PTEN regulation by miR-486-5p contributes to the amelioration of polycystic ovary syndrome

This research intended to identify the genes related to PCOS (polycystic ovary syndrome) and verify the regulatory function of miR-486-5p as well as its target PTEN in granulosa cells (GCs). RT-qPCR was used to detect the expression of miR-486-5p in the serum, follicular fluid (FF), and GCs of PCOS patients and normal subjects. ROC curve analysis indicated strong diagnostic performance. Bioinformatic analysis via miRDB and ENCORI databases predicted PTEN as a potential target of miR-486-5p; this prediction was validated through dual-luciferase reporter gene assays. Meanwhile, a series of functional assays were performed. Cellular proliferation capacity was quantitatively assessed using the CCK8 assay, while flow cytometry was used to determine cell apoptosis ratio. The secretion of pro-inflammatory mediators was quantitatively measured employing an ELISA kit. miR-486-5p was found to be reduced in serum from patients, as well as in patient FF and GCs. The enhanced expression of miR-486-5p strengthened the proliferation of GCs and suppressed apoptotic activity, while concurrently attenuating pro-inflammatory cytokine secretion. Conversely, miR-486-5p inhibitor yielded opposing effects. Further investigation revealed that PTEN functioned as a negative regulatory factor of miR-486-5p. The increase of miR-486-5p caused a significant down-regulation of PTEN mRNA expression.

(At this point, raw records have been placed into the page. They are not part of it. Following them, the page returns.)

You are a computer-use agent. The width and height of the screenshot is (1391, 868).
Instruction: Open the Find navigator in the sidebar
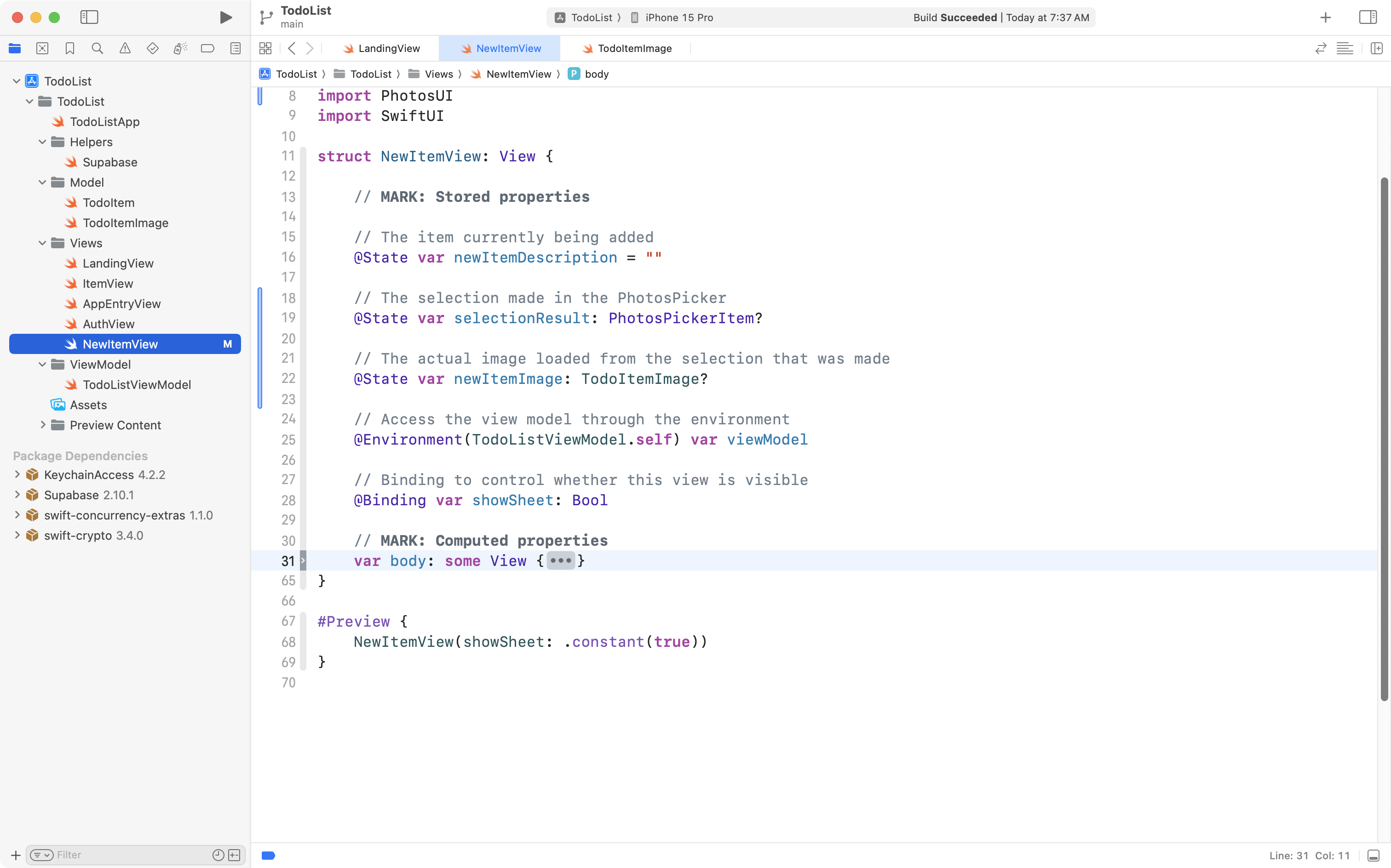(x=97, y=48)
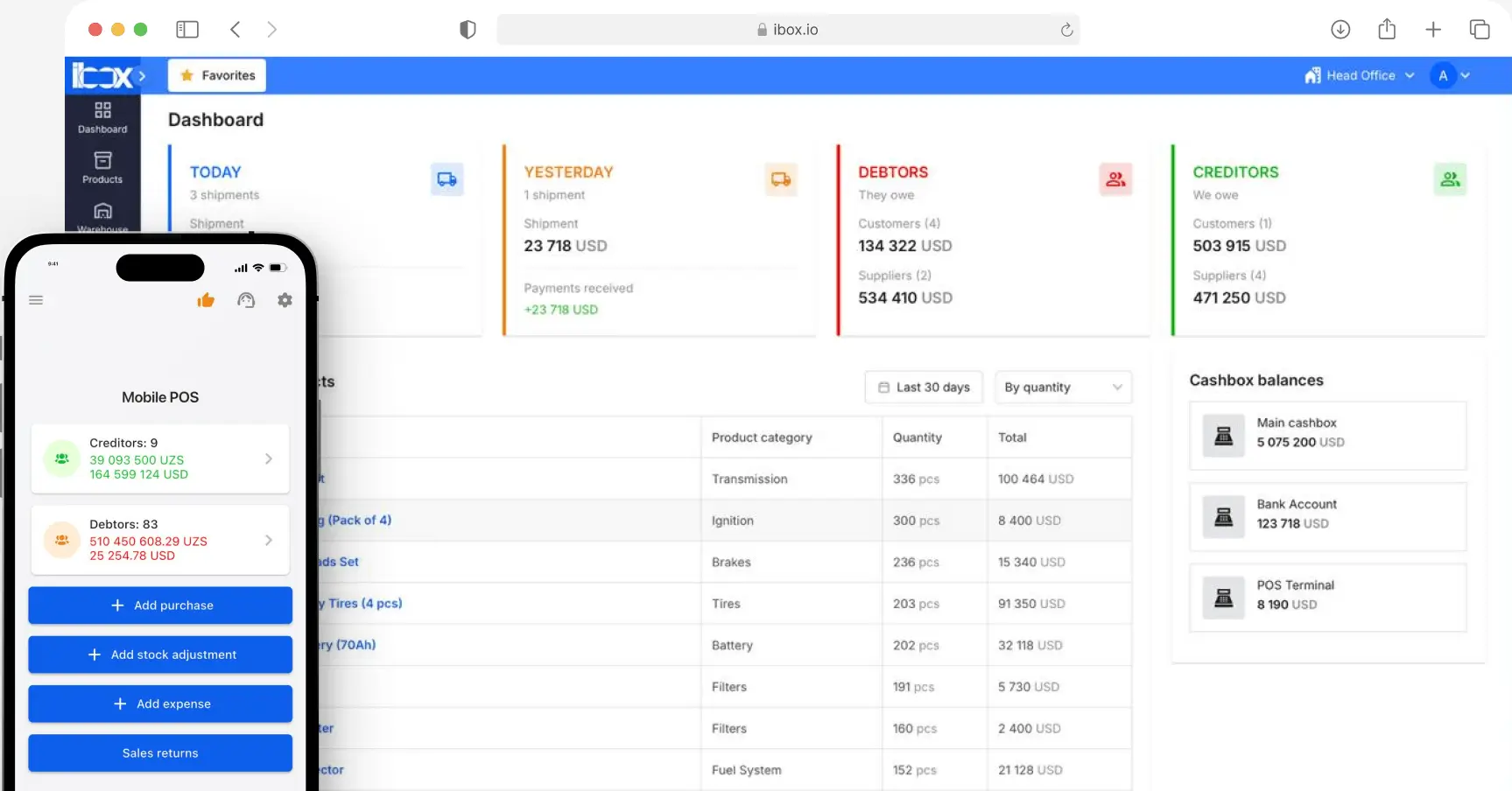The width and height of the screenshot is (1512, 791).
Task: Click the Sales returns button
Action: click(159, 752)
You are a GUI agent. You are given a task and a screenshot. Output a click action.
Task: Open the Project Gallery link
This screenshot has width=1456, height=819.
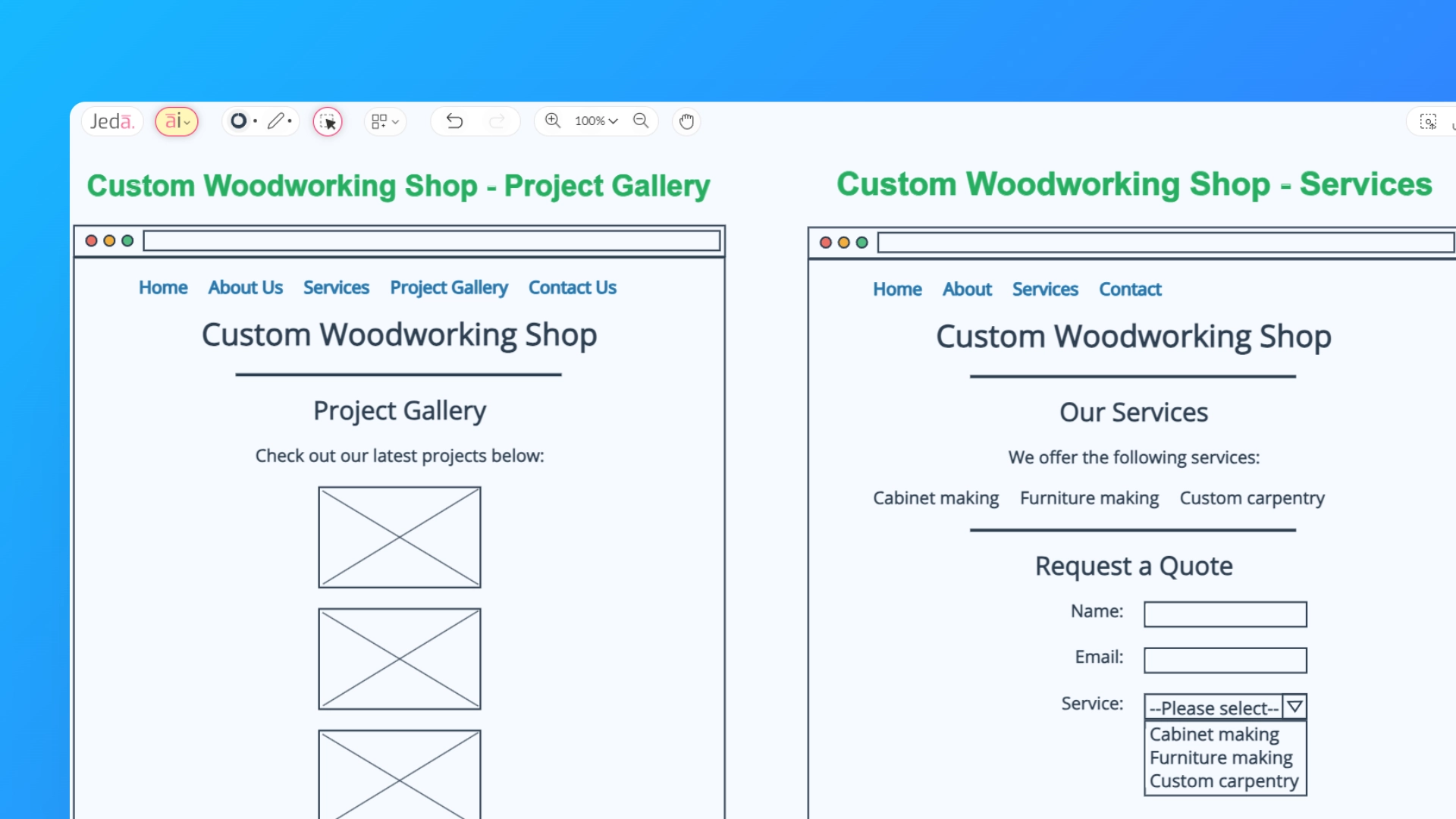pos(448,287)
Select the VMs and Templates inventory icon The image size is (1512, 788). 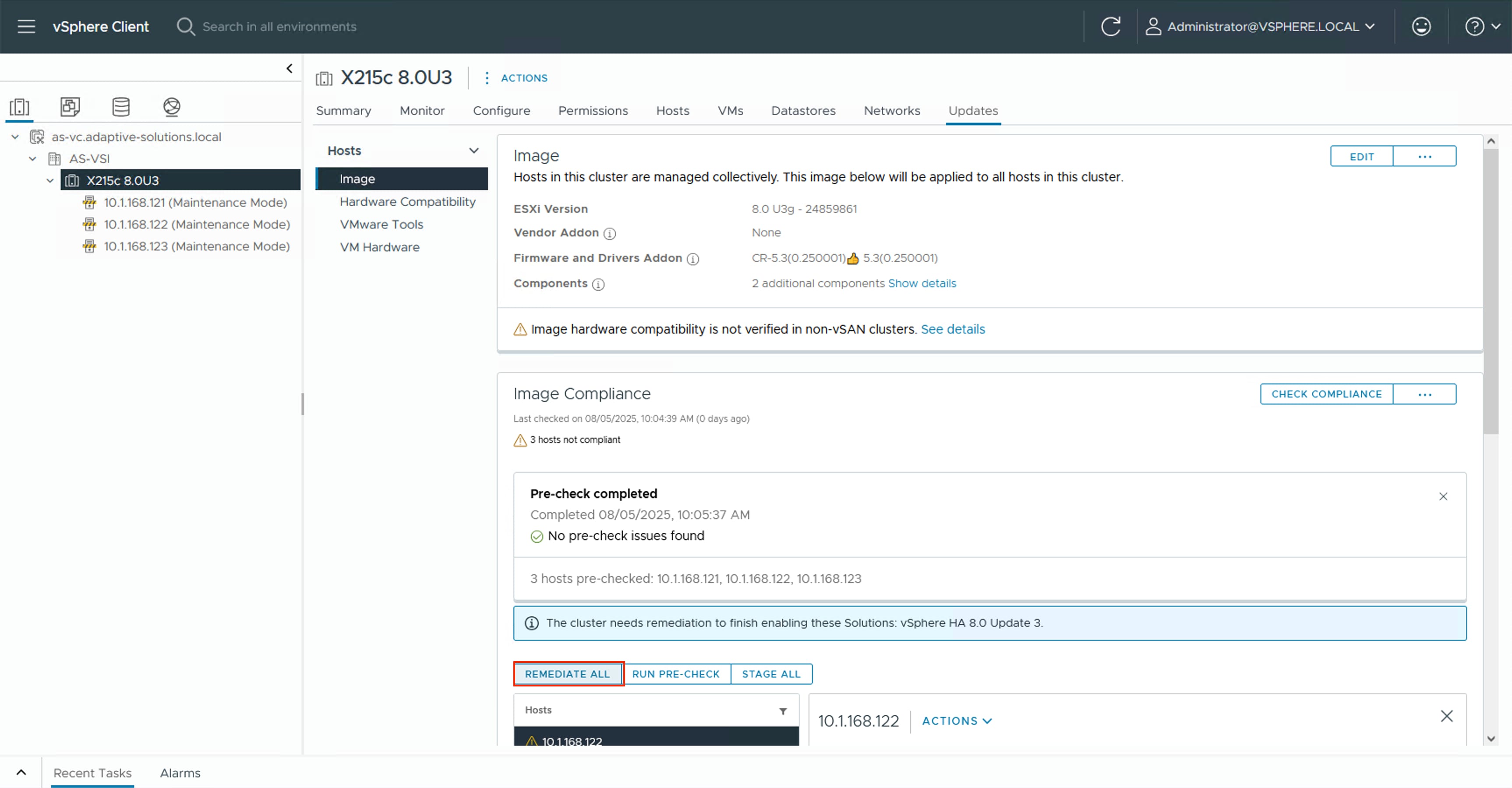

Forced expression of PTEN reversed the cellular effects induced by miR-486-5p, including the enhanced proliferation rate, suppressed apoptosis, and attenuated inflammatory response. miR-486-5p can inhibit cell apoptosis and secretion of inflammatory factors by negatively regulating the expression of target gene PTEN, suggesting that miR-486-5p may be a potential target for PCOS.